I decided to group by instructions into three categories. They are grouped by the number of bytes an instruction uses as argument. An a0 instruction has zero bytes of oparg, a1 has one byte, and a2 has two bytes.

a0

Most of our operations do not allow any argument at all. We want to make sure that there is none given in the instruction. And the only difference in handling those instructions inside the assembler is the byte that will be written to the bytecode. We can handle all of those with the same function: parse_a0_instruction():

/// Helper that parses an instruction with no oparg and pushes it.
fn parse_a0_instruction(&mut self, opcode: u8, oparg: Option<&str>) -> Result<(), AsmError> {
    if oparg.is_some() {
        Err(AsmError::UnexpectedArgument)
    } else {
        self.push_a0_instruction(opcode)
    }
}

If we did get an argument, we fail, since that is not allowed. And then we push a very basic instruction to the back of our program. We have helper functions to do that:

/// Adds a single instruction to the end of the AsmProgram.
fn push_instruction(&mut self, i: AsmInstruction) -> Result<(), AsmError> {
    self.text_pos += i.size();
    self.instructions.push(i);
    Ok(())
}

/// Helper that creates an instruction with 0 bytes of oparg and pushes it.
fn push_a0_instruction(&mut self, opcode: u8) -> Result<(), AsmError> {
    let i = AsmInstruction{
        line_number: self.line_number,
        opcode,
        oparg: vec![],
        pos: self.text_pos,
    };
    self.push_instruction(i)
}

We create a new instruction instance and add it. We also track the position of every instruction in the bytecode, that is why we update the programs current position in the bytecode for every instruction we add (stored in text_pos).

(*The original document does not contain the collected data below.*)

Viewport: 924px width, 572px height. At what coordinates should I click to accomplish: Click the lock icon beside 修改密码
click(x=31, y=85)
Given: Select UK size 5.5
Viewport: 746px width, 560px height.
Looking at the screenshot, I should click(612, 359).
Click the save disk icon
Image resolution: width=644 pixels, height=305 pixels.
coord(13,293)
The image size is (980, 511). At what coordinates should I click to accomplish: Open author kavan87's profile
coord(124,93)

There is nothing we do with that information, yet. But we will need that information later.

a1: push_u8

We only have one operation that needs a single byte of oparg, and that is push_u8. We use that operation to push values on the stack, taken directly from the bytecode. u8 is the only type supported at the moment. That is not even a hard restriction; you can easily get any i64 value to the stack by using basic arithmetics, and we have those.

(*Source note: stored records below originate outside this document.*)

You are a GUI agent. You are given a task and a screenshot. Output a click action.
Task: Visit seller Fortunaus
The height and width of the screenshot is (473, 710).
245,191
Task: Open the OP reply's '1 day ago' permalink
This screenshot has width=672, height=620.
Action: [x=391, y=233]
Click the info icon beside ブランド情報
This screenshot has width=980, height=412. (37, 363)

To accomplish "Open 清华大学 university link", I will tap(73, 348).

Parsing numbers is no fun. It is hard. So we let someone else do it for us. The crate we are using is called parse_int. Go take a look at what it can do. It allows us to enter numbers easily in hexadecimal, octal, or binary notation. That is a really handy feature in source code! Thanks, Rust community! So how are we parsing push_u8?

"push_u8" => {
    let oparg = oparg.ok_or(AsmError::MissingArgument)?;
    let v = parse_int::parse::<u8>(oparg).or(Err(AsmError::InvalidArgument))?;
    self.push_a1_instruction(op::PUSH_U8, v)
},

First we make sure that we have an argument. If not, we fail. We can again use our handy ? syntax. Then we try to parse it into a u8, using parse_int. The syntax for that call takes some getting used to - I'm still waiting for me to getting used to it. But if it works, we now have a valid u8. If it fails to parse, we quickly return with that failure information. If all goes well we will reach the third line, that calls our helper for adding a1 instructions. There is no big surprise in what that function does:

/// Helper that creates an instruction with 1 byte of oparg and pushes it.
fn push_a1_instruction(&mut self, opcode: u8, a0: u8) -> Result<(), AsmError> {
    let i = AsmInstruction{
        line_number: self.line_number,
        opcode,
        oparg: vec![a0],
        pos: self.text_pos,
    };
    self.push_instruction(i)
}

An interesting detail is, that push_instruction() returns a Result, even though it can never fail! It always returns Ok(()). And if you look at push_a2_instruction(), you will now see that it also will always return Ok(()). We do be bother? Take a look at the handler for push_u8 again, in context of the complete function parse_instruction(). That function returns a Result, and it can return Err(...). Because push_a1_instruction() has the same return value of Result, the calls integrate nicely with the layout of the complete function inside the match. For me, it gives the code a clean compactness.

a2: goto

There is one more branch to look at:

"goto" => {
    let oparg = oparg.ok_or(AsmError::MissingArgument)?;
    let v = parse_int::parse::<i16>(oparg).or(Err(AsmError::InvalidArgument))?;
    let a = v.to_be_bytes();
    self.push_a2_instruction(op::GOTO, a[0], a[1])
},

This time we use parse_int to read a i16. Whether you like the ::<i16> syntax or not, at least you can see what it is for. We need to unpack the two bytes of the i16 after parsing, so that we can store the bytes correctly in the bytecode. to_be_bytes() gives us an array (of size 2) that holds the bytes in big endian byte order. to_le_bytes() is the little endian counterpart. I generally prefer big endian, when I can. And if you remember how we read the bytes in the VM, you can see that we are already using big endian there.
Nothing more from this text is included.